Nagios plugin fails with Unable to run kubectl and parse output

Bug #1866382 reported by David Coronel
30
This bug affects 5 people
Affects Status Importance Assigned to Milestone
Kubernetes Worker Charm
Fix Released
High
Joseph Borg
NRPE Charm
Fix Released
High
Joe Guo

Bug Description

The Nagios check nagios-<hostname>-node fails with a critical error "Unable to run kubectl and parse output" in Nagios.

Running the command manually on the node as the nagios user results in this error:

nagios@<hostname>:~$ /usr/lib/nagios/plugins/check_k8s_worker.py

2020/03/06 17:47:15.318776 cmd_run.go:884: WARNING: cannot create user data directory: cannot create "/var/lib/nagios/snap/kubectl/1424": mkdir /var/lib/nagios/snap: permission denied

cannot create user data directory: /var/lib/nagios/snap/kubectl/1424: Permission denied

Unable to run kubectl and parse output

Additional details:

kubernetes-worker charm revision 634
nagios charm revision 36

Related branches

Revision history for this message
David Coronel (davecore) wrote :

subscribed ~field-medium

George Kraft (cynerva)
Changed in charm-kubernetes-worker:
status: New → Confirmed
Revision history for this message
George Kraft (cynerva) wrote :

Looks to me like the nagios user has HOME=/var/lib/nagios and as a result, fails to run kubectl due to this bug in snapd: https://bugs.launchpad.net/snapd/+bug/1776800

Changed in charm-kubernetes-worker:
importance: Undecided → Medium
George Kraft (cynerva)
Changed in charm-kubernetes-worker:
status: Confirmed → Triaged
Revision history for this message
Joseph Borg (joeborg) wrote :

ubuntu@ip-172-31-41-64:~$ sudo runuser -u nagios /usr/lib/nagios/plugins/check_k8s_worker.py
OK - No memory, disk, or PID pressure.
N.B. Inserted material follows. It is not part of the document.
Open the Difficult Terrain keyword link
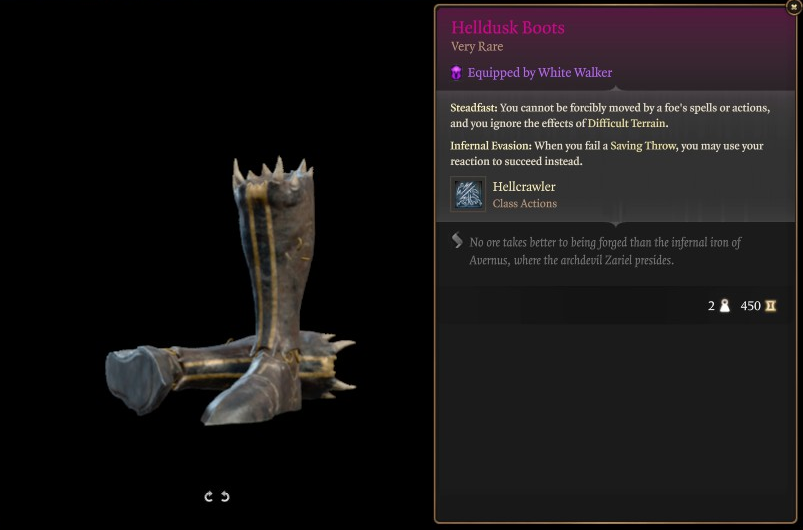This screenshot has width=803, height=530. [626, 123]
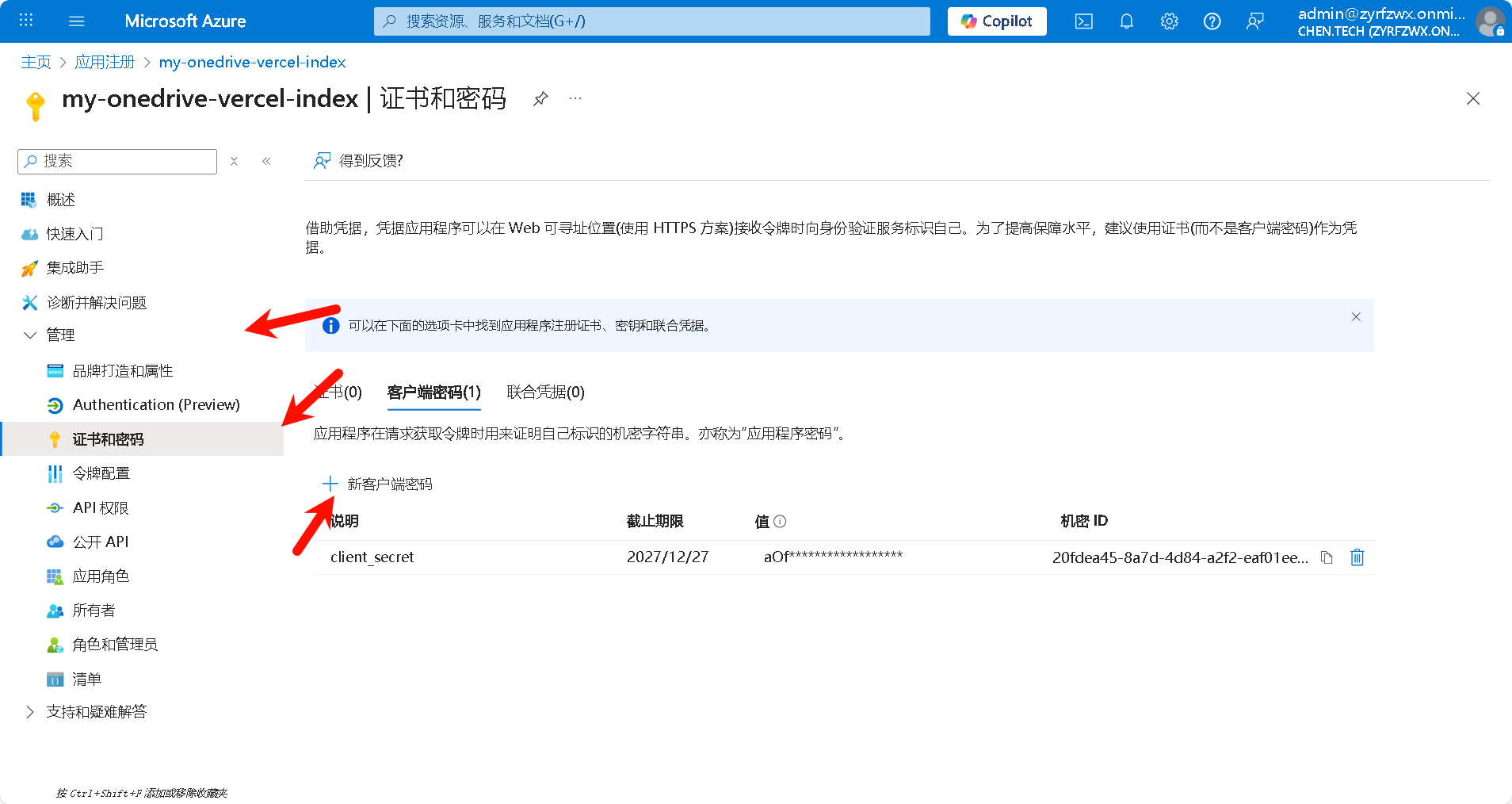Switch to the 联合凭据(0) tab
Image resolution: width=1512 pixels, height=804 pixels.
coord(545,392)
Registered with API server

I can't seem to be able to reproduce this with

kubernetes-worker charm revision 661
nagios charm revision 37

Are you able to David? If so please let me know.

Many thanks,
Joe

George Kraft (cynerva)
Changed in charm-kubernetes-worker:
importance: Medium → High
Revision history for this message
David Coronel (davecore) wrote :

I don't have access to this environment anymore.

Joseph Borg (joeborg)
Changed in charm-kubernetes-worker:
assignee: nobody → Joseph Borg (joeborg)
Revision history for this message
Chris Johnston (cjohnston) wrote :

This is still happening, but not 100% of the time. What we have found is on working machines:

ls -la /var/lib/nagios/
total 20
drwxr-xr-x 5 nagios nagios 4096 Jul 29 17:15 .
drwxr-xr-x 54 root root 4096 Jul 29 17:08 ..
drwxr-xr-x 4 nagios nagios 4096 Jul 29 17:15 .kube
drwxr-xr-x 2 root root 4096 Jul 29 17:09 export
drwxr-xr-x 3 nagios nagios 4096 Jul 29 17:15 snap

But on non-working machines:
drwxr-xr-x 5 root root 4096 Jul 29 17:15 .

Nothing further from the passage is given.